# THE PROBLEM:
Find the line that contains "Task: Click the word", then repeat it and each line after it to the end of the records, exactly.

=== LISTED ENTRIES ===

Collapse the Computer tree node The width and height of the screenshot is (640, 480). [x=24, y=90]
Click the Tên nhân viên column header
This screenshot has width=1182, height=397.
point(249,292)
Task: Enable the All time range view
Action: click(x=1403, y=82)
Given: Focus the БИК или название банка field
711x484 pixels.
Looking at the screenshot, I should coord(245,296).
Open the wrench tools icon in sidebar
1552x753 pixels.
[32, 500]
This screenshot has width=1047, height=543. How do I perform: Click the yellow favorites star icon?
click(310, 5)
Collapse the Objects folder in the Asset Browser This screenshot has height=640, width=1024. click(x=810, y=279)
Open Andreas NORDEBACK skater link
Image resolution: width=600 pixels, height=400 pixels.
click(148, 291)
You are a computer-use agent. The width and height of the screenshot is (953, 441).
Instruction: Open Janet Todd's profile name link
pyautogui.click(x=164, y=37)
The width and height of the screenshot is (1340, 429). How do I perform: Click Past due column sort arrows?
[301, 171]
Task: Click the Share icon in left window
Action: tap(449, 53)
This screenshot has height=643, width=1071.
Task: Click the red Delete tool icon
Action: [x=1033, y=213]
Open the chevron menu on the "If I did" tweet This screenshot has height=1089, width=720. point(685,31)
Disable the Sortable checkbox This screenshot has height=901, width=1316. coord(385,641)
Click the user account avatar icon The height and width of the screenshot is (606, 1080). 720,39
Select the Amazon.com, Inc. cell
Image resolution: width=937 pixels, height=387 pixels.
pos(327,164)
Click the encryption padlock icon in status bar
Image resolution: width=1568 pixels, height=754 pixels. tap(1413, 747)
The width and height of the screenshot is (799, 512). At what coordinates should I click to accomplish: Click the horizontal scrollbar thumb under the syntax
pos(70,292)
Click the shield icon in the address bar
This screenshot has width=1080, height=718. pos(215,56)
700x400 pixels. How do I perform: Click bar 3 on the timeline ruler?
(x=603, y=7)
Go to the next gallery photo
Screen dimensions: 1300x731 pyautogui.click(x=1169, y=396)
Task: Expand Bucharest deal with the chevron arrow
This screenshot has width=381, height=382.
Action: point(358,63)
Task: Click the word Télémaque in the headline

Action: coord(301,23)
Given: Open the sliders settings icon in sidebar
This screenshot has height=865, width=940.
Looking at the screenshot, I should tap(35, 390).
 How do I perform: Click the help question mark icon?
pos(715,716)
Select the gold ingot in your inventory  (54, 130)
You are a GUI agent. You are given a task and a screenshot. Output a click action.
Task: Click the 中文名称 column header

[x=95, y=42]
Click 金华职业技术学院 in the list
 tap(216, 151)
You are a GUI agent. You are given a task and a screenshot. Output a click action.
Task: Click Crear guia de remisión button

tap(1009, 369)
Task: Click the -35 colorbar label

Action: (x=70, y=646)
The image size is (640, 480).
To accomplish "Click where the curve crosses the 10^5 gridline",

===

# ANSWER TO THIS TASK:
Task: Click the word Télémaque in the headline

Action: coord(301,23)
Given: Open the sliders settings icon in sidebar
This screenshot has height=865, width=940.
Looking at the screenshot, I should tap(35, 390).
 How do I perform: Click the help question mark icon?
pos(715,716)
Select the gold ingot in your inventory  (54, 130)
You are a GUI agent. You are given a task and a screenshot. Output a click action.
Task: Click the 中文名称 column header

[x=95, y=42]
Click 金华职业技术学院 in the list
 tap(216, 151)
You are a GUI agent. You are given a task and a screenshot. Output a click action.
Task: Click Crear guia de remisión button

tap(1009, 369)
Task: Click the -35 colorbar label

Action: (x=70, y=646)
The image size is (640, 480).
To accomplish "Click where the curve crosses the 10^5 gridline",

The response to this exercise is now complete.